Three-dimensional (3D) printing is a growing area of medical research as more therapeutics, surgical procedures, and medical devices are taking advantage of its advanced capabilities. Rice’s Biomaterials Lab, which is a member of the Center for Engineering Complex Tissues (CECT), specializes in the latest technologies in 3D printing.
Among the many 3D printing applications, the technology enables researchers and clinicians to design custom implants and prosthetics for patients, as well as rapidly design and prototype tools that can be used during surgical procedures. The student interns explored several of these topics culminating in the fabrication of a functional, customizable prosthetic hand.
“We were delighted to have the students visit the lab for the week,” said Biomaterials Lab Director Antonios Mikos, who is also the Louis Calder Professor of Bioengineering and Chemical and Biomolecular Engineering and director of the CECT at Rice. “It is a valuable opportunity for them to participate in our research efforts and also a great opportunity for the members of our laboratory to utilize their teaching skills.”
Mikos and Tairong Zheng, a teacher and academic coordinator at Awty International’s Upper School, established the internship program, which is also part of the CECT’s educational mission. Tony Melchiorri, associate director of the Biomaterials Lab, organized the internship with the help of bioengineering postdoctoral fellow Luis Diaz-Gomez, and bioengineering doctoral graduate students Sean Bittner and Marjan Majid.

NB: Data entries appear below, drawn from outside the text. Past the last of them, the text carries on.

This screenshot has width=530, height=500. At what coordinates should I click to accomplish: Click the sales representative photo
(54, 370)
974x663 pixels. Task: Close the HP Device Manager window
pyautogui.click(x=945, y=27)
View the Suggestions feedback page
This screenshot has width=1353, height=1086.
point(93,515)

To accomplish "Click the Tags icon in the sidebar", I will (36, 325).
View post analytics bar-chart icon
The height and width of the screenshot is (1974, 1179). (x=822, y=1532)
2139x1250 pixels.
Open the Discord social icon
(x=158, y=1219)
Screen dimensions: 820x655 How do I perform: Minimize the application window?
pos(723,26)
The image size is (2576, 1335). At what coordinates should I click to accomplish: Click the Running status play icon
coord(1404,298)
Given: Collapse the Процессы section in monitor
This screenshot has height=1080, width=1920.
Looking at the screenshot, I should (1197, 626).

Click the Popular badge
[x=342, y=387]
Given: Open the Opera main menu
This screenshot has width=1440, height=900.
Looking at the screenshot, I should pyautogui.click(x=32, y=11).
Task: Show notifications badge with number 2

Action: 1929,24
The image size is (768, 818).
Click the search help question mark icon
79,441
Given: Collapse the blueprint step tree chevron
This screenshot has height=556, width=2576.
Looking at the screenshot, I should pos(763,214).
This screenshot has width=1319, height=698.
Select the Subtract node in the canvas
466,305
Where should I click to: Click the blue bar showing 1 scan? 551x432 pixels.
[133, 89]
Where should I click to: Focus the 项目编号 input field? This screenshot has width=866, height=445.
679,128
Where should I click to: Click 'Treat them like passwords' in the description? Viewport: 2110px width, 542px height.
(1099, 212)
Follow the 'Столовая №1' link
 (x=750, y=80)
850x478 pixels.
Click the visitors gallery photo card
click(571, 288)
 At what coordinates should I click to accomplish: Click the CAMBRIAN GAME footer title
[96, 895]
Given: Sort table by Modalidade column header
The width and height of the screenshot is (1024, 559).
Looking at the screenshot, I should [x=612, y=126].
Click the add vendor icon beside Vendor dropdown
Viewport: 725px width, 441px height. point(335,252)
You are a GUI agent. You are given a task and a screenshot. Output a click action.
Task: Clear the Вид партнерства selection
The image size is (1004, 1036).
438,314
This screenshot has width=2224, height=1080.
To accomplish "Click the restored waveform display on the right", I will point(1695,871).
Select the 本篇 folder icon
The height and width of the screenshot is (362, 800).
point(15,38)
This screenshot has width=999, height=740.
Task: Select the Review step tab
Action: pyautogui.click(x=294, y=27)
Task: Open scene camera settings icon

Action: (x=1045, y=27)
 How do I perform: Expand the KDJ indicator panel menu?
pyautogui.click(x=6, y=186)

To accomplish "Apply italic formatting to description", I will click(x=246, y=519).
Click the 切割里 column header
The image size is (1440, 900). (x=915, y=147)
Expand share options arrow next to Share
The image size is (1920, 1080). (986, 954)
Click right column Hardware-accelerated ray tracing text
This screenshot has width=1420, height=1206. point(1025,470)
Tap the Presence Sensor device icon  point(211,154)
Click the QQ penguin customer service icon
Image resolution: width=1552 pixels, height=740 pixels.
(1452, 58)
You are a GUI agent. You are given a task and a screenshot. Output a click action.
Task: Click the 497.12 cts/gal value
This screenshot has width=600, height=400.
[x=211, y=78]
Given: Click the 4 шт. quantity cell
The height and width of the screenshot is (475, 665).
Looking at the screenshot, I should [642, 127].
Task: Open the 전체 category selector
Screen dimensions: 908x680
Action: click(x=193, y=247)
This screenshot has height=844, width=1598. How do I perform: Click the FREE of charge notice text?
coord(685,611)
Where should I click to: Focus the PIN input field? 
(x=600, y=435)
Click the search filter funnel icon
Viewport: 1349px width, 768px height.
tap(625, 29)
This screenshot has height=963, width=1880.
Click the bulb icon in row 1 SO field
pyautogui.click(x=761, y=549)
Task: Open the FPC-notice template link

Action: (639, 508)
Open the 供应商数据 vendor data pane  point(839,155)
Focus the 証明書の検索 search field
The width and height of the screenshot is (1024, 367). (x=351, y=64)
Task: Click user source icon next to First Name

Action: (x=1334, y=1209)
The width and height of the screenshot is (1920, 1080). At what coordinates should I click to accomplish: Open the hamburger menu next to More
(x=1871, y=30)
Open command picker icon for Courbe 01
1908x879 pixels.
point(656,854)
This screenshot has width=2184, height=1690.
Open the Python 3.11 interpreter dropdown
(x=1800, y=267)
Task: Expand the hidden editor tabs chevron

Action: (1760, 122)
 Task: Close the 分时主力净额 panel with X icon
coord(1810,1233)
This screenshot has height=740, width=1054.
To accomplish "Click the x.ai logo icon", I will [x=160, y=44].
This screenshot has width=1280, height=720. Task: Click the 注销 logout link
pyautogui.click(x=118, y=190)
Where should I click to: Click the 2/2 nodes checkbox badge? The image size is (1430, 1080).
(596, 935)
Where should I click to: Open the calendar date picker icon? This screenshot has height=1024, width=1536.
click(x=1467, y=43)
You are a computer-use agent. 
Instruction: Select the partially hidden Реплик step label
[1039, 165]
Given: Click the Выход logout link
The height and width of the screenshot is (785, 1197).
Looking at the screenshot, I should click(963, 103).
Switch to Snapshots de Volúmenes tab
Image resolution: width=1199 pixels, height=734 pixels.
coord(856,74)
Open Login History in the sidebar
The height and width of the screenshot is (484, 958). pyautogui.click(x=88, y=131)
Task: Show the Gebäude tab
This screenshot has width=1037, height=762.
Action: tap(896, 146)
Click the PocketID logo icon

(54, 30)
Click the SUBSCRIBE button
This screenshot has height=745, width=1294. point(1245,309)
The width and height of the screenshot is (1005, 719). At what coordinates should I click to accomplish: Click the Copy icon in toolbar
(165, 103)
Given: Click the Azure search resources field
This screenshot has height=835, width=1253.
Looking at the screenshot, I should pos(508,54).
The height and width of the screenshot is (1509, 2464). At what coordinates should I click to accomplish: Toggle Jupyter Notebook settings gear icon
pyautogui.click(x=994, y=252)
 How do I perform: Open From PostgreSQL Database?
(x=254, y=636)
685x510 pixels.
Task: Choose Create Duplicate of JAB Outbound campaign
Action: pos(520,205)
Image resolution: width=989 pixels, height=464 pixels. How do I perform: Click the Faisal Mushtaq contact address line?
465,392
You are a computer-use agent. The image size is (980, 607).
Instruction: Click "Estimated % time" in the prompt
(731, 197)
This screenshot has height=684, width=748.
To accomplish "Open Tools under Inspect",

“The students got to see how they can combine the topics they learn in school to these technologies,” Diaz-Gomez said. “For example, they could see how physics affects the medical imaging through x-rays, how we use mathematics to measure and design devices, and how we use biology to take advantage of cells and tissues in our bone regeneration grafts.”
Diaz-Gomez and the rest of the group instructed high school students in experiments and exercises used in the clinic and medical research. For example, students applied medical imaging techniques to capture a 3D model of an object that they could modify digitally and then print three-dimensionally. They also created scaffolds intended to foster cell and tissue growth out of gelatin and alginate, two naturally derived biomaterials, and they learned how to fabricate custom-designed artificial bone grafts.
Participating high school students included seniors Sebastian Chenin, Ivy He, Lauren Howe, and Petros Zombanakis, junior Joe Li; and sophomore Kaia Luik.
Capping off their experience at Rice’s Biomaterials Lab, the high school students 3D printed and assembled functional prosthetic hands based off designs provided by E-Nable, a global charity that coordinates with volunteers to 3D print prosthetics for children all around the world. Mikos and Melchiorri said they hoped the students now have a taste for using cutting-edge 3D printing technologies to address real-world problems like limb loss.